At the same time, the long-run return premium has been inconsistent across periods. Emerging markets outperformed significantly during the commodity supercycle and global growth expansion of the early 2000s, then underperformed for most of the decade from 2011 to 2021 as the dollar strengthened and the commodity cycle turned. The premium, like all risk premia, requires patience and tolerance for extended periods of underperformance.

Currency risk

Emerging market equity returns are denominated in local currencies—Brazilian reais, Indian rupees, Chinese renminbi—which are then converted to the investor's base currency. This introduces a second layer of risk beyond equity price movements: the exchange rate between the local currency and the investor's base currency. Emerging market currencies tend to be more volatile than developed market currencies and tend to depreciate against the US dollar and other reserve currencies during global risk-off episodes, amplifying equity losses at exactly the point when investors can least afford additional losses.

Currency hedging for emerging market equity exposure is technically possible but expensive—the cost of hedging reflects the interest rate differential between the emerging market currency and the investor's base currency, which can be substantial. Many investors in emerging market ETFs accept unhedged currency exposure as part of the asset class profile. See currency risk in international investing for the mechanics.

Political, regulatory, and institutional risk

Emerging markets carry political and regulatory risks that are largely absent in developed markets. Changes in government policy—capital controls, nationalisation, changes in foreign ownership rules, regulatory intervention in specific sectors—can produce sharp and sudden losses in individual country allocations. China's technology sector regulatory crackdown in 2021 reduced the valuations of major Chinese technology companies by 60% to 80% in some cases, within months. Investors in broad emerging market indices were materially affected because Chinese equities represented approximately 30% to 35% of the MSCI Emerging Markets Index at the time.
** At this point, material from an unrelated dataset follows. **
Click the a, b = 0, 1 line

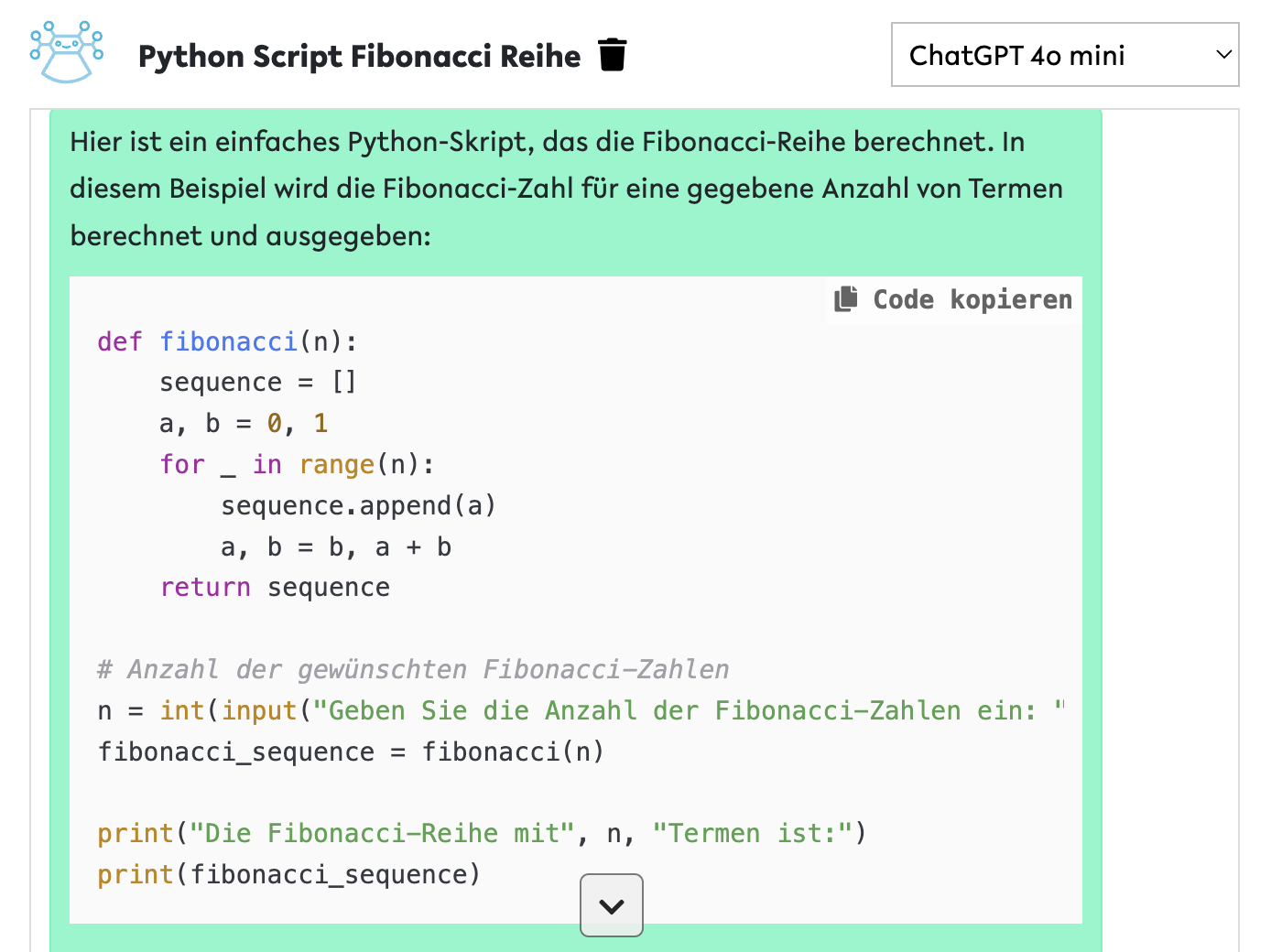[x=243, y=423]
This concentration risk—where a small number of countries or sectors dominate the index—means that investors in emerging market index ETFs should understand the index's country composition and be aware of large single-country exposures. An MSCI EM ETF is not a diversified bet across 24 countries weighted equally; it is a market-cap-weighted index where a handful of large markets—China, Taiwan, India, South Korea—account for a large fraction of the total.

Portfolio sizing

Emerging markets represent approximately 12% of global equity market capitalisation. A global equity portfolio that tracks the MSCI All Country World Index (ACWI) will have approximately this allocation automatically. Investors who wish to hold less than market weight—because of their risk tolerance, currency concerns, or political risk preferences—should note that they are making an active bet against the full-market-cap weight. Conversely, investors who overweight emerging markets are expressing a view that the expected return premium justifies the additional risk in their specific portfolio context.

See home bias in investing for the related behavioural tendency to underweight foreign markets, which often results in inadvertent underexposure to emerging markets as well as developed international markets.

Limitations

The historical return data for emerging markets has significant limitations. The MSCI Emerging Markets Index was launched in 1988, meaning the full dataset covers fewer than 40 years—insufficient to draw reliable long-run conclusions about the premium's magnitude and variability. The composition of the index has changed substantially over this period, with China in particular moving from negligible representation to a major weight. Returns for countries before their inclusion in the index are not captured, creating survivorship bias in the historical performance record.

Emerging market investing in pfolio

pfolio's asset universe includes emerging market equity ETFs, providing access to broad EM exposure and to specific regional or country allocations within the EM universe. Asset details and performance metrics are visible at pfolio Assets and in pfolio Insights—Equity.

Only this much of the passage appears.